Dans une brillante « Géopolitique de Camus », Philippe Roger analyse comment l’auteur de L’Homme révolté nous est revenu par la pensée politique et par l’Algérie elle-même avec Kamel Daoud. Cette reconnaissance, ironiquement, est passée par un refus de reconnaissance, celle, en 2007, d’une panthéonisation manquée. Quelque chose chez Camus résistait – et c’est cette résistance, cette dissidence que de nombreux ouvrages ont fait apparaître, de Philippe Pelletier à Alice Kaplan en passant par Jacques Chabot ou David Ohana [1]. La reconnaissance politique et littéraire de Camus tient en cette pensée de midi, méditerranéenne, enracinée dans la pensée libertaire et anarcho-syndicaliste et partisane, contre les philosophies de l’histoire, de mesure et de dialectique – « il faut revenir au principe grec qui est l’autonomie [2] ».

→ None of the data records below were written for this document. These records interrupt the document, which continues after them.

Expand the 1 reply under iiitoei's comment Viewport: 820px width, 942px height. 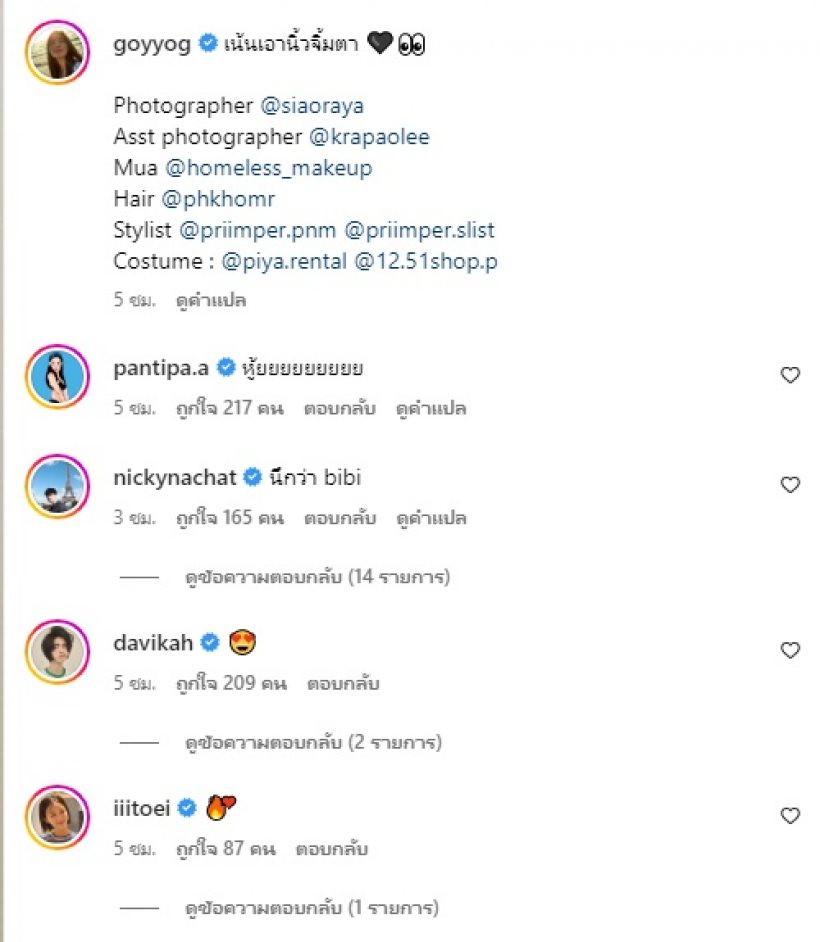[x=312, y=908]
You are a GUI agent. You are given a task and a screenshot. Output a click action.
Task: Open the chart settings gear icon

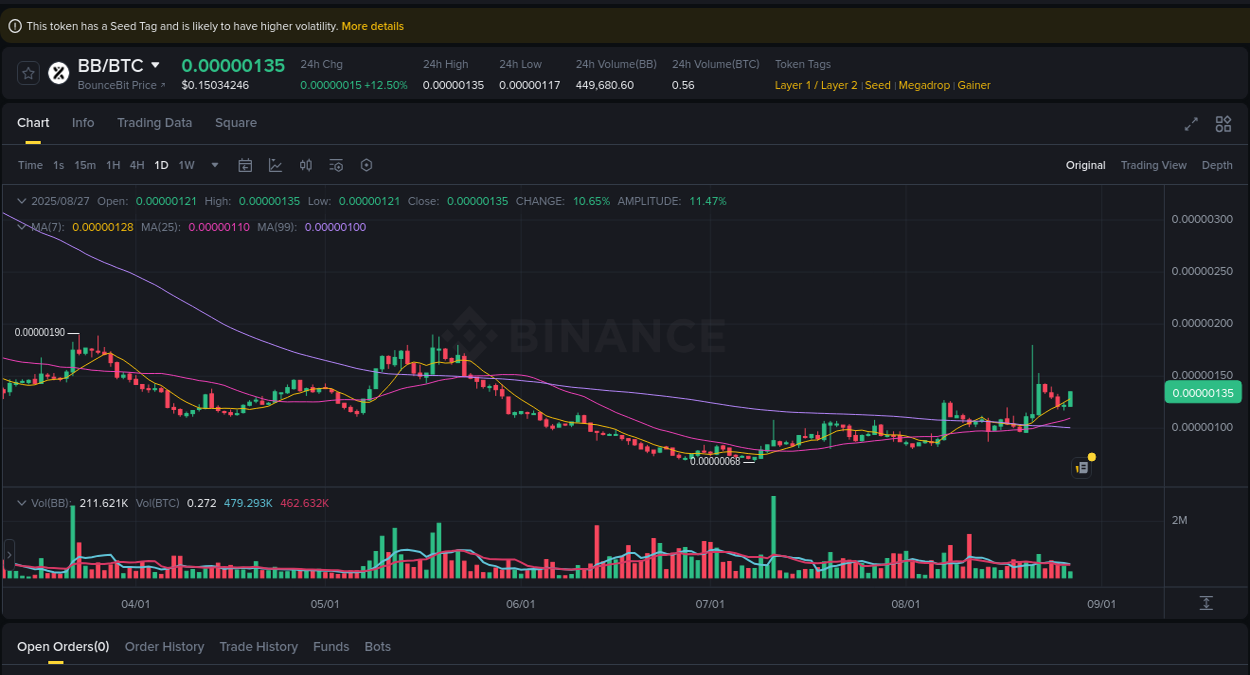366,165
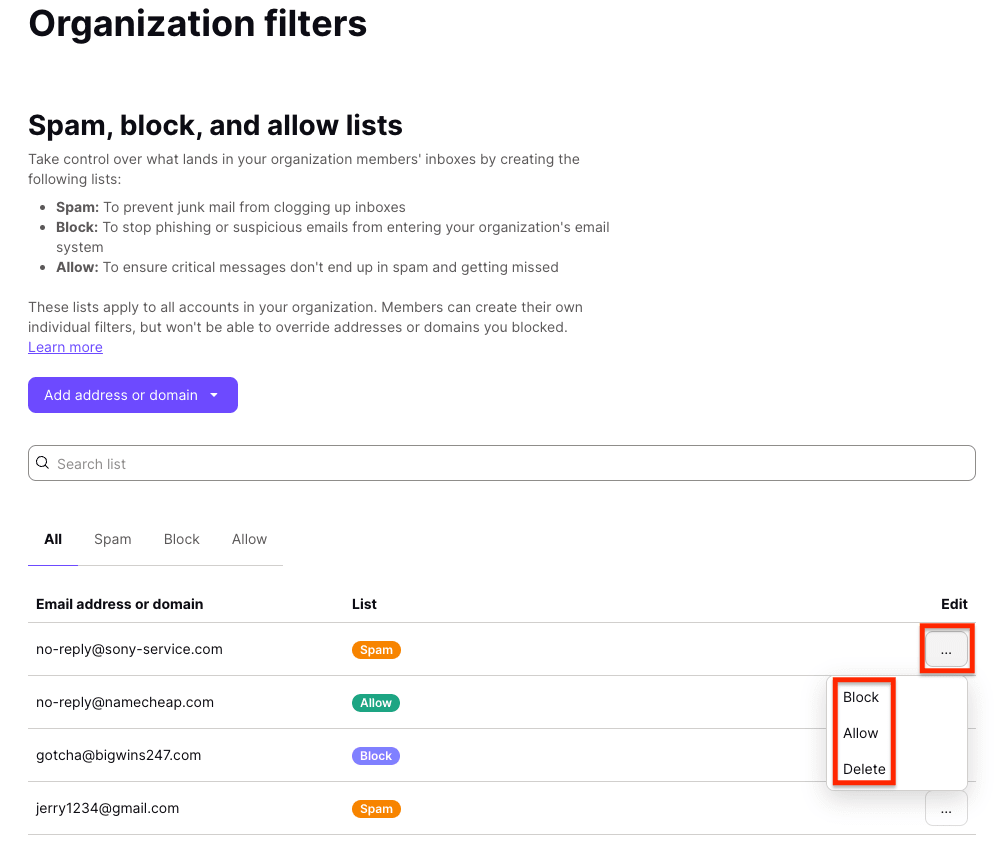Choose Block from the edit menu
This screenshot has height=850, width=1004.
861,697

Et donc sonne l’heure de Camus retrouvé : le communiste algérois, bref adhérent au Parti de 1935 à 1937, fondateur du Théâtre du travail et de l’université ouvrière. Christian Phéline et Agnès Spiquel-Courdille ont publié en 2017 un Camus, militant communiste, Alger 1935-1937 (Gallimard) que présente Philippe Roussin. Camus retrouvé : c’est, après le bref passage par le communisme, la poursuite du combat contre la misère et l’injuste coloniale. Le jeune écrivain est profondément marqué, comme Orwell et tant d’autres, par l’expérience de la guerre civile. Les écrits libertaires de Camus « l’Espagnol » ont été rassemblés par Lou Marin en 2016 (Indigènes éditions) et font ici l’objet d’un article de Jean-Christophe Angaut. Sa critique des totalitarismes comme son opposition au marxisme doivent être lues dans cette perspective – et non suivant les canons de Guerre froide : « la critique camusienne du totalitarisme est inséparable d’un idéal d’émancipation et de révolution sociale ». Sa fraternelle fidélité aux ouvriers et militants anarchistes, sa volonté de maintenir « un idéal d’émancipation à distance du stalinisme et de l’anticommunisme pro-américain ont fait de lui un « ami très sûr » du mouvement libertaire et de la démocratie. Il alertait ainsi : « Faites attention, quand une démocratie est malade, le fascisme vient à son chevet mais ce n’est pas pour prendre de ses nouvelles. »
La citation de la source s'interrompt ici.